Zwei Gedanken standen dem Pilotversuch des Bundesamtes für Zivildienst Pate. Erstens: Helfen, wo es Zivildienstleistende braucht. Zweitens: das Wissen, dass betreuende Angehörige Entlastung brauchen. Sei es, wenn es sich um betagte Menschen handelt, die möglichst lange zu Hause leben, sei es, wenn es um chronisch kranke oder beeinträchtigte Familienmitglieder geht, die zu Hause umsorgt werden.
Dass der Bedarf an dieser sogenannten ambulanten Betreuung wächst, belegen Studien des Bundes. Ausserdem herrscht auch hier Fachkräftemangel.
Stundenweiser Zivildiensteinsatz
Der Projektleiter dieses Pilotversuchs beim Bundesamt für Zivildienst ist Steven Sohn. Er erklärt: «Mit dem Pilotversuch will der Bundesrat prüfen, ob der Zivildienst hier einen Beitrag leisten kann, um diese Betreuungsproblematik zu mildern.» Das Neue: Der Einsatz ist in Teilzeit oder stundenweise zu absolvieren. Auch wenn sich der Einsatz so über längere Zeit ziehen kann, insgesamt gilt für alle dieselbe Dienstzeit (Anzahl der geleisteten Stunden).
Der Einsatz findet nicht wie üblich in einer Institution statt, sondern in verschiedenen privaten Haushalten. Das ist anspruchsvoll und liegt nicht allen.

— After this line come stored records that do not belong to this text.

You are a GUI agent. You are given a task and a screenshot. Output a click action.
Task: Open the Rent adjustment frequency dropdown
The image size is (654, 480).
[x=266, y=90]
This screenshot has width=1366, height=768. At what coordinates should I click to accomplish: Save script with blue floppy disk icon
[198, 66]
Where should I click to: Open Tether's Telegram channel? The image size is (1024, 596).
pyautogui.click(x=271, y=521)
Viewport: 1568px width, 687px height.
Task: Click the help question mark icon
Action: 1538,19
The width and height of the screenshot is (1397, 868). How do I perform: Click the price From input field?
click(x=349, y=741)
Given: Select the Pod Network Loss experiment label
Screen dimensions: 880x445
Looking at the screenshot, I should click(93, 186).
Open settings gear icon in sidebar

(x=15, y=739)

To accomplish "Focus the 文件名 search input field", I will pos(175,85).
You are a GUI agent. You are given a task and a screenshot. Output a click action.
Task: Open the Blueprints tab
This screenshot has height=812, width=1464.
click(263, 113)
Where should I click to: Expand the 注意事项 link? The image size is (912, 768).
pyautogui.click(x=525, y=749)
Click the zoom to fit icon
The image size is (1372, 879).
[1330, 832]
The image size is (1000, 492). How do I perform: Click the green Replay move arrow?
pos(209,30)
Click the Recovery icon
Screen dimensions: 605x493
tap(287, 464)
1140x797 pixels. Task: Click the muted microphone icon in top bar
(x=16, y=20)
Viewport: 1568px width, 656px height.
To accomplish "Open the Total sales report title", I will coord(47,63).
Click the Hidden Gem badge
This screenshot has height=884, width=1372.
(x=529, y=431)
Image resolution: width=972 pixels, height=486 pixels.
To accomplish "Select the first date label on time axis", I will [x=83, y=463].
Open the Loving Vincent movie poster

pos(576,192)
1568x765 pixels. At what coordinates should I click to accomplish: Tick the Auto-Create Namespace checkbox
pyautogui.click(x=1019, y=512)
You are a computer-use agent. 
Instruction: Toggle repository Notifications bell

Projektleiter Sohn sagt, das Bundesamt und vor allem die Einsatzbetriebe sorgten dafür, dass der Zivi zum Einsatz passe: «Wir machen erste Vorabklärungen. Die Einsatzbetriebe können Eignungsprüfungen machen oder interne Kurse vorgeben. Es gibt neben dem Bewerbungsgespräch mit dem Zivi Probeeinsätze und Gespräche mit den betreuenden Angehörigen.»
Auch wenn die Zivis vorbereitende Kurse besuchen, so sind sie laut Steven Sohn keine Konkurrenz für die Fachkräfte in der Branche. Er spricht von «helfenden Händen» in der Betreuung, welche die Fachkräfte nicht ersetzen können. Zivildienstleistende brächten ja beispielsweise keine gleichwertigen Ausbildungen in der Pflege oder in der Betreuung mit.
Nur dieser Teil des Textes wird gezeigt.